See Section 5.5 of control-spec.txt for what these bootstrap percentages mean: https://gitweb.torproject.org/torspec.git/tree/control-spec.txt#n2976
So for 85% or 80%, it looks like Tor is not connecting to, or not completing the handshake with, its guard relay.
Tim's guesses for what might be going wrong sound plausible. It sounds like your Tor client either doesn't have enough relays to choose from, or it doesn't have enough relays with the required properties.
Li: with respect to the name 'QuicTor', please see https://www.torproject.org/docs/trademark-faq#researchpapers and then https://www.torproject.org/docs/trademark-faq#combining That is, if you are planning to have a program that is like Tor but with different behavior, please think of a more original name than "QuicTor". Otherwise we'll be back in a situation like that guy who published "Advanced Tor" and didn't understand why we were worried that users would be confused. :)

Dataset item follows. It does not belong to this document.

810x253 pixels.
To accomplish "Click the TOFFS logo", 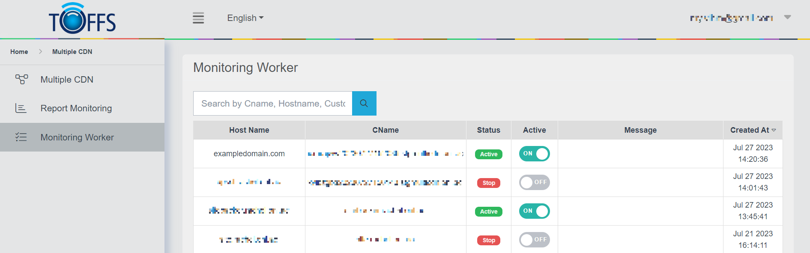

(Normally, a client won't re-use any of its 3 guards as a middle or exit. TestingTorNetwork disables this behaviour.
Tim: I think this statement might be wrong? Tor picks its exit first, then picks a current guard that doesn't overlap with the exit, then picks a middle that doesn't overlap with either of them.
See e.g. choose_good_middle_server().